* Task brief:
Your answer must be an exact copy of the lines below, from the first through the one with "How to choose a lifeboat? (500, 561)", with no pictures.

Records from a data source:
▶
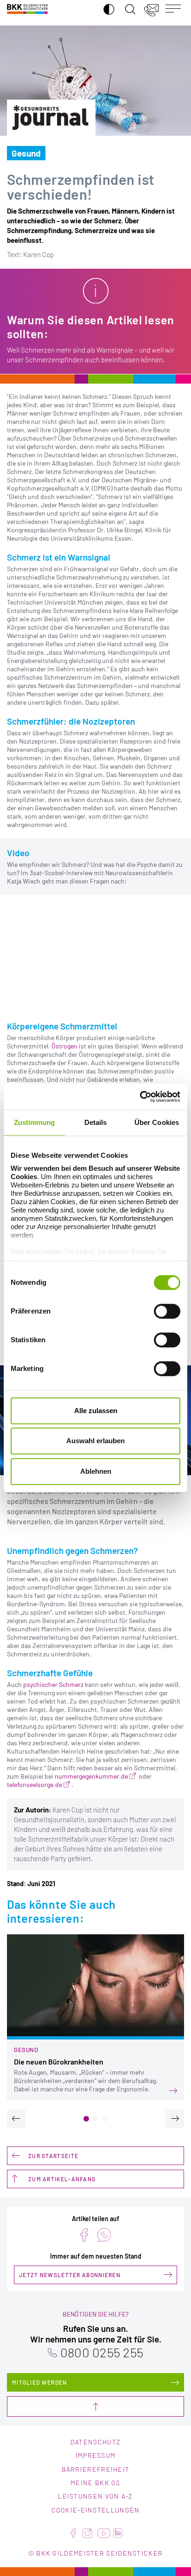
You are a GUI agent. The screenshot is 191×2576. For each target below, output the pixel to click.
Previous (16, 2118)
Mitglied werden (39, 2382)
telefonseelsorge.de (34, 1784)
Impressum (96, 2455)
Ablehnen (95, 1471)
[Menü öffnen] (175, 9)
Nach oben (95, 2406)
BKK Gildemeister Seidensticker (27, 9)
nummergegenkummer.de (91, 1776)
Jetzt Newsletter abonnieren (70, 2275)
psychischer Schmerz (53, 1684)
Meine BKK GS (95, 2483)
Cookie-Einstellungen (95, 2510)
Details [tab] (95, 1122)
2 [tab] (95, 2118)
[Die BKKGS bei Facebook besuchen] (73, 2533)
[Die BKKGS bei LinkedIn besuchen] (118, 2533)
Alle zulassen (95, 1410)
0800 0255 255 (102, 2352)
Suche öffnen (128, 3)
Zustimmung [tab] (34, 1122)
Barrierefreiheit (96, 2469)
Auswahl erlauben (95, 1441)
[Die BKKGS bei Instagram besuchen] (87, 2533)
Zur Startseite (53, 2156)
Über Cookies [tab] (156, 1122)
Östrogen (64, 1046)
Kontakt (151, 9)
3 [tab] (104, 2118)
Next (175, 2118)
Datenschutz (95, 2442)
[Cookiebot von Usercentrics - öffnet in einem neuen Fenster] (139, 1097)
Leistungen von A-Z (95, 2496)
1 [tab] (86, 2118)
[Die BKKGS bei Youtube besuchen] (104, 2533)
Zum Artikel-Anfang (62, 2179)
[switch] (167, 1311)
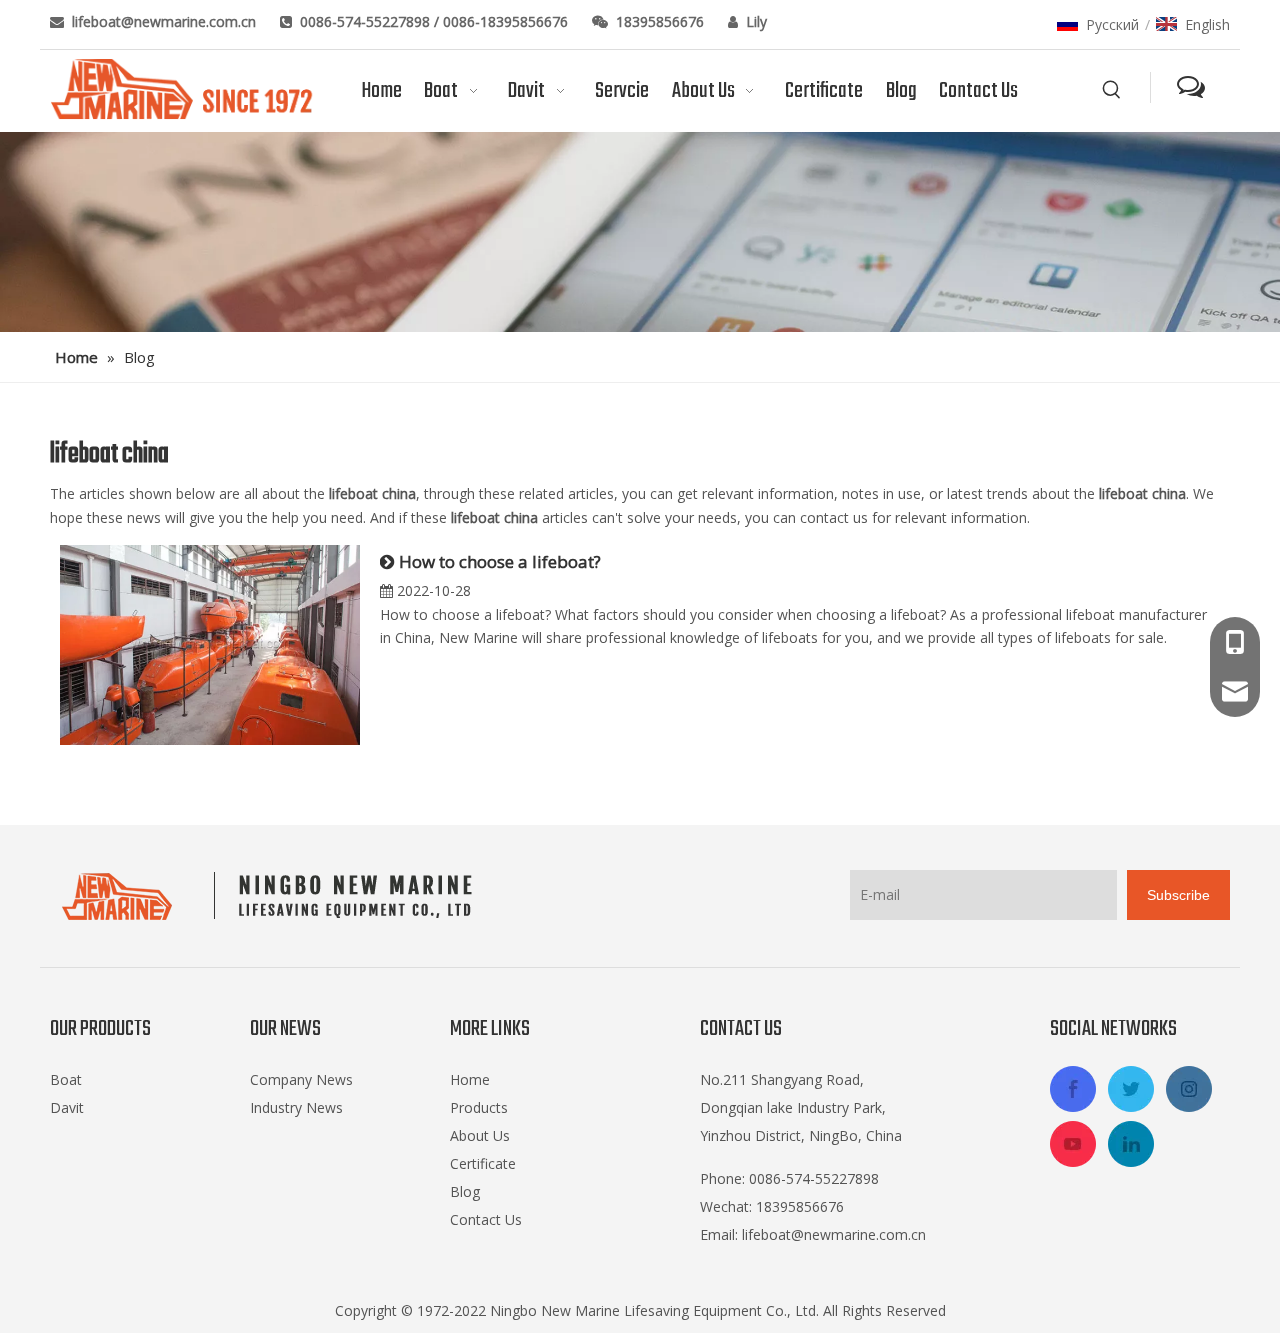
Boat (66, 1079)
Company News (301, 1079)
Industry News (296, 1107)
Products (479, 1107)
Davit (67, 1107)
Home (470, 1079)
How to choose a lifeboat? (500, 561)
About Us (480, 1135)
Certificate (483, 1163)
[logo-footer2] (271, 896)
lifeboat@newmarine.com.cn (166, 21)
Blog (465, 1191)
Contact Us (486, 1219)
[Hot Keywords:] (1112, 90)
◀
* Finished task:
You are a GUI agent. The screenshot is 191×2576. For each target below, output the pixel to click.
Previous (16, 2118)
Mitglied werden (39, 2382)
telefonseelsorge.de (34, 1784)
Impressum (96, 2455)
Ablehnen (95, 1471)
[Menü öffnen] (175, 9)
Nach oben (95, 2406)
BKK Gildemeister Seidensticker (27, 9)
nummergegenkummer.de (91, 1776)
Jetzt Newsletter abonnieren (70, 2275)
psychischer Schmerz (53, 1684)
Meine BKK GS (95, 2483)
Cookie-Einstellungen (95, 2510)
Details [tab] (95, 1122)
2 [tab] (95, 2118)
[Die BKKGS bei Facebook besuchen] (73, 2533)
[Die BKKGS bei LinkedIn besuchen] (118, 2533)
Alle zulassen (95, 1410)
0800 0255 255 (102, 2352)
Suche öffnen (128, 3)
Zustimmung [tab] (34, 1122)
Barrierefreiheit (96, 2469)
Auswahl erlauben (95, 1441)
[Die BKKGS bei Instagram besuchen] (87, 2533)
Zur Startseite (53, 2156)
Über Cookies [tab] (156, 1122)
Östrogen (64, 1046)
Kontakt (151, 9)
3 [tab] (104, 2118)
Next (175, 2118)
Datenschutz (95, 2442)
[Cookiebot von Usercentrics - öffnet in einem neuen Fenster] (139, 1097)
Leistungen von A-Z (95, 2496)
1 [tab] (86, 2118)
[Die BKKGS bei Youtube besuchen] (104, 2533)
Zum Artikel-Anfang (62, 2179)
[switch] (167, 1311)
Boat (66, 1079)
Company News (301, 1079)
Industry News (296, 1107)
Products (479, 1107)
Davit (67, 1107)
Home (470, 1079)
How to choose a lifeboat? (500, 561)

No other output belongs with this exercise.